Il regrette également l’absence de toute mention du séquestre, dispositif colonial qui a permis l’accaparement massif de terres algériennes.

Kitouni estime que ce choix « ne rend pas justice aux victimes de la colonisation » et déplore une instrumentalisation de l’histoire au détriment de la vérité.

Pour lui, les enjeux liés à la terre, à la dépossession et à la colonisation de peuplement méritent un traitement plus rigoureux, surtout dans un contexte éducatif aussi sensible.

Benjamin Stora répond : « pourquoi une telle agressivité ? »

De son côté, Benjamin Stora, se dit « touché » par la tournure prise par cette polémique. Il rappelle que ses travaux, largement reconnus, s’inscrivent dans une démarche de transmission de la mémoire coloniale, tant en France qu’en Algérie.

« Mon travail peut servir aux jeunes générations.
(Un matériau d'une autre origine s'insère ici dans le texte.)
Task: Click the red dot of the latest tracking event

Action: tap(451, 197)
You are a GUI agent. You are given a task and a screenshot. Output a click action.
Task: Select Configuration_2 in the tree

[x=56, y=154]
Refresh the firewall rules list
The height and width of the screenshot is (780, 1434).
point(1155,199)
Pourquoi ne pas mener une discussion académique sereine ? », s’interroge-t-il.

L’auteur souligne qu’il traite depuis plus de 50 ans des questions de dépossession foncière, de colonisation de peuplement, et de mémoire partagée.

Il cite notamment sa biographie de Messali El Hadj et son ouvrage collectif « La guerre d’Algérie vue par les Algériens », comme preuves de son engagement historique et critique.

Une controverse qui révèle un malaise profond dans le traitement de la mémoire coloniale

Pour de nombreux chercheurs et intellectuels algériens, cette affaire n’est pas une simple polémique passagère, mais le reflet d’un malaise plus profond : celui du traitement scolaire de la mémoire coloniale en Algérie.

Le choix du texte de Benjamin Stora pour une épreuve officielle du baccalauréat a, selon eux, mis en lumière un danger : celui de présenter aux jeunes générations un récit édulcoré, voire biaisé, de la colonisation.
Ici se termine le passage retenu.